Hey John, the German climbing magazine Klettern  did an interview with Jan Hojer a couple of months back. They asked him about routes or boulders that shut him down and he mentioned 3 Degrees of Separation.  He put in 20 days of work last summer but didn't send. Ethan Pringle and Adam Ondra have both talked about upgrading, so it's probably pretty hard. http://www.klettern.de/community/leute/mit-16-deutscher-meister-mit-18-action-directe-jan-hojer-interview.767977.5.htm
According to Ethan Pringle Jumbo Love may be 9b+, but yet he has never done any 9b, why so sure to skip a half a grade? Btw he look very close to the send as well (http://vimeo.com/45360164). Reading what Woods say on JL and comparing it with the description Ondra gave to Change (a 8b route followed by a 8B+ (V14) crux, followed by a 9a resistance route), it looks harder than the description of Jumbo Love even if JL is 80m long and Change "only" 55m. When Ondra went to the US and litteraly did everything possible in Red river Gorge, he said he would like to go and try JL, but didn't have enough time. According to FRFM there was al the issue about Hukkataival and Sharma before the latter did send the route, I dont know if Nalle gave some shots at it, I've read Ondra did, but only one or two tries.
Just a little update on this thread: Ondra repeated FRFM in February this year, grading it 9b.

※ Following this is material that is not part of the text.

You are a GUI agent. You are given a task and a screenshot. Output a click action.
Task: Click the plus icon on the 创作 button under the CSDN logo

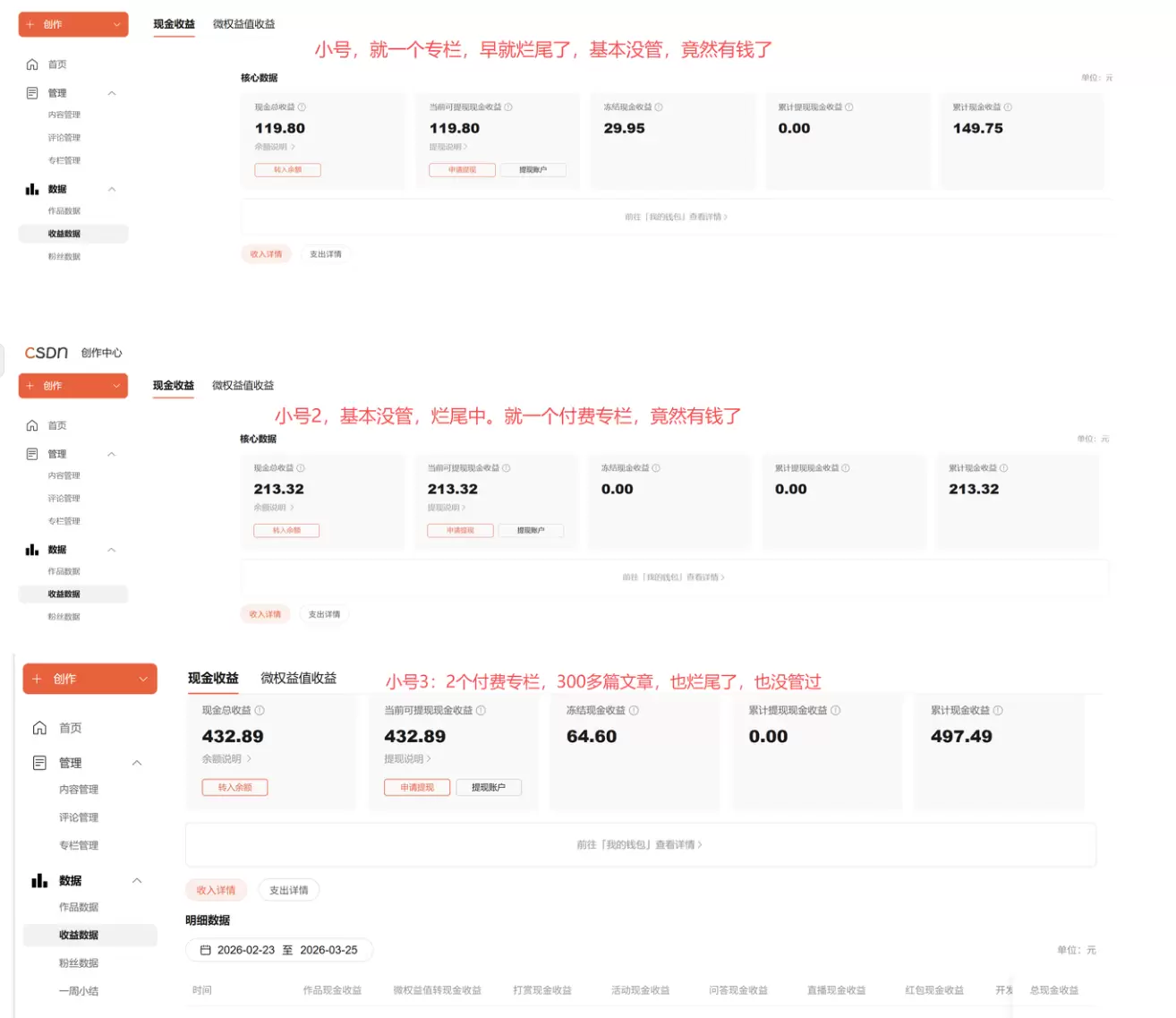click(x=30, y=386)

Jumbo Love is in a remote place and takes a stiff walk-in. I guess it's easier to find motivation if you're trying it while being followed by a camera crew who are all eager for you to send it. Maybe there were days that Sharma didn't want to go there, but the crew made the difference to go for another day trying. Everybody was waiting for Sharma to send it, they all wanted it to end. Compare this to a second ascender. It's easier to repeat a route than do a first ascent for numerous reasons, but it's harder to motivate yourself if it's just you and your belayer.  If you want to climb Es Pontas, it also helps if there is a crew with perhaps multiple boats with warm clothes, multiple dry shoes, multiple dry chalk bags.  And talking about Akira, that was in the backyard of Rouhling's house, in not the best climbing area. His wife was very sick at the time, so he wanted to project something close to his house. Again, for a visiting climber it could be harder to find motivation to also spend months in this area. End of the line: it's easier to repeat a hard route in an easy accessible area than in a remote place. Less energy waisted on hiking + easier to find motivation = more tries. 
No shit Sherlock?
Update: Only on route left on the list now :)
I'd say the list sits as: El Bon Combat Es Pontas Neandertal Stoking the Fire Many of those are newer routes, but they are all in the 5.15B range.
I read an interview where Ethan said he was trying Es Pontas and came pretty close. He used a different sequence at the crux, using intermediates instead of doing the dyno. He thoght the route was "only" 8c+ or 9a, maybe harder. He also heard that someone didn't like the fact that he was doing the crux differently, so they rappeled down and chopped off the intermediate crimps, but that was only 2nd hand info and isn't necessairily true.
Update: Es Pontas also got it's first repeat by Jernej Kruder.